La mémoire poétique de Christiane Rancé écrit divinement l’Italie, ses paysages majestueux, sculptés par la lumière ses campagnes vallonnées que ponctue l’exclamation des cyprès ; ses lacs aux eaux indéfiniment bleues où se mirent encore les souvenirs de Byron, Kafka, Stendhal, Bellini, Liszt, Joyce dont la présence fantomatique hante encore les sublimes villas qui s’alanguissent sur les rives fleuries ; ses mers éblouissantes ; ses villes et le dédale de leurs rues aussi belles dans la lumière du jour naissant qu’à la lueur de la lune quand monte la nuit ; ses ciels vibrant de tous leurs bleus sur les tuiles des toits et les places que rafraichissent des fontaines, somptueuses ou modestes, qu’égaie le clapotis languissant de l’eau ; la cuisine ensoleillée et généreuse de chacune de ses régions ; ses salles d’opéra qui résonnent encore des rôles de la Divina Callas ; ses théâtres où l’on se presse ; ses musées aux collections admirables ; ses églises aux trésors insoupçonnés ; ses palais aux jardins piqués d’odorants figuiers ou de pins prospères ; ses officines hors d'âge car hors du temps, telle l’Officina Profumo-Farmaceutica di Santa Maria Novella, plus ancienne pharmacie du monde, qui s'installa à Florence en 1221 et où l'on court acheter un flacon d'Aqua della Regina, morceau d'éternité que Catherine de Médicis offrit au roi de France ; ses figures tutélaires — Dante, Pétrarque, Vivaldi, Casanova, Marco Polo, Tiepolo, Véronèse, Raphaël, Michel-Ange, de Vinci, Catherine de Sienne, Saint-François d’Assise... — sont toujours présentes au côté de Fellini, de Mastroianni, de Pasolini, de Goldoni… et de ceux qui, bien qu’étrangers, on reconnut à un moment de leur vie ce pays comme le leur — Proust, Ezra Pound, Keats, Joachim du Bellay, Montesquieu, mais encore Philippe Sollers, Jean d’Ormesson, Michel Déon, George Sand, William Turner, Chateaubriand, Thomas Mann, Hemingway, André Suarès…

 

Un vertige !

 

Je cours vers l’Italie comme Juliette à son balcon et ce n’est pas une image de dire combien mon cœur y bat bien plus fort qu’ailleurs, et se rappelle qu’il existe.

 

Tout le livre est une confirmation lumineuse de cette phrase d’ouverture.
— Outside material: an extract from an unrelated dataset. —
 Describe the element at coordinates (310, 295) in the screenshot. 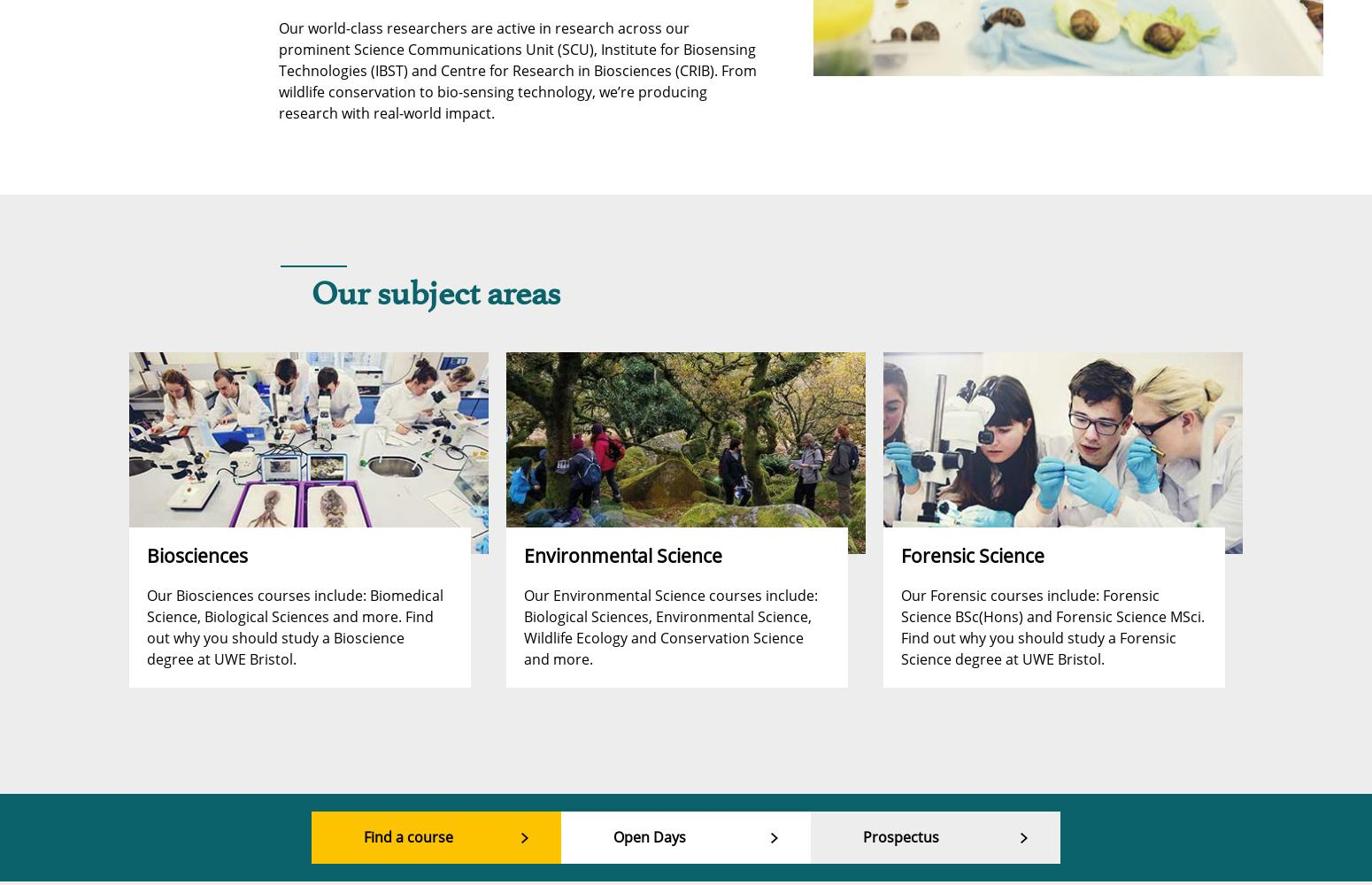

I see `'Our subject areas'` at that location.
Il y a indéniablement ce bonheur joyeux et léger, cette sprezzatura tout italienne, ces plaisirs simples que l’on tire des plus grandes émotions qui infusent chaque page du livre de Christiane Rancé quand elle court vers celle que Henry James appelait la bienheureuse péninsule.

 

L’Italie est, à l’image des Italiens, la générosité même, et un émerveillement qui jamais ne semble pouvoir s’épuiser.

 

Commencé à Toulouse, ma ville aimée, et son air de belle Italienne avec ses palais Renaissance, ses terrasses sur les toits, ses cours intérieures avec balcons en encorbellement, son bel canto, ses briques qui rosissent au soleil d’or de ses ciels d’azur, Bella Italia est aussi un voyage intérieur vers une réconciliation avec soi-même, vers un apaisement loin de l’agitation vaine.

Un répit.

 

Tout au long, des bancs, subtilement disposés pour que le promeneur jouisse, à travers les branches, d’entrevisions sur la mer. Ils sont redoutables pour le marcheur qui s’y attarde un peu trop, pris par ses pensées, absorbé par le plaisir d’être simplement là, posé, sans autre projet que de respirer et d’habiter pleinement les secondes qui passent.

 

Il ne se trouvera personne, je crois, pour contredire Eugenio Montale, enfant du pays, poète et prix Nobel de littérature 1975 : Ici, les passions du plaisir apaisent miraculeusement les conflits.

 

Glissez ce livre épatant dans la valise et allez toute affaire cessante vers l'Italie, comme vous iriez à un rendez-vous amoureux.

 

Je remercie Babelio et les Éditions Tallandier pour cet envoi et leur confiance.